On 10/07/12 20:11, Chris Hare wrote:

I know they are bad.

They are not totally bad and most real programs wind up
having one or two globals, although usually those globals
are top level container classes, perhaps even an Application
class or similar.

I am not sure how else to handle this problem.

Others have given lots of ideas but, by way of summary,
there are several common strategies:

1) Use function parameters. Your coding style seems to favour empty parameter lists. That's a bad idea. Pass values into functions as arguments and return values

def myfunc(n):
    return n+1

foo = 42
foo = myfunc(f00)

rather than

def myfunc():
    global foo
    foo += 1

myfunc()

It avoids hidden, and therefore forgotten, side effects, makes your function usable with variables other than foo and is often less code too.

2) Move the "global" data plus all the functions that access it into a class:

class MyFuncs
   def __init__(self, n)
      self.foo = n
   def myfunc(self):
      self.foo += 1

m = MyFuncs(42)
m.myfunc()

Same effect as above but encapsulated in a class so you can create multiple instances each with its own value of foo. And you can pass the whole class/object around as an argument to other functions (see technique 1 above) And you can put it in a module to make the class available in other modules.

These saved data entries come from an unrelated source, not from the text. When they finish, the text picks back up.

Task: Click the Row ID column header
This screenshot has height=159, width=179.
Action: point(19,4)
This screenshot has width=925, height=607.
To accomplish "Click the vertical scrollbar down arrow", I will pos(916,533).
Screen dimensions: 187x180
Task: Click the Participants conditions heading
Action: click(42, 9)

3) Move all global data into a single module which is then imported by any module that needs to access it . This avoids circular dependencies,

By combining these strategies you can minimise the number of globals, isolate them in a single module without dependencies and by making the few globals into class instances keep control of the data access.

One thought was a RAM based SQLite database, but that seems
> like a lot of work.  I dunno, maybe that is the option.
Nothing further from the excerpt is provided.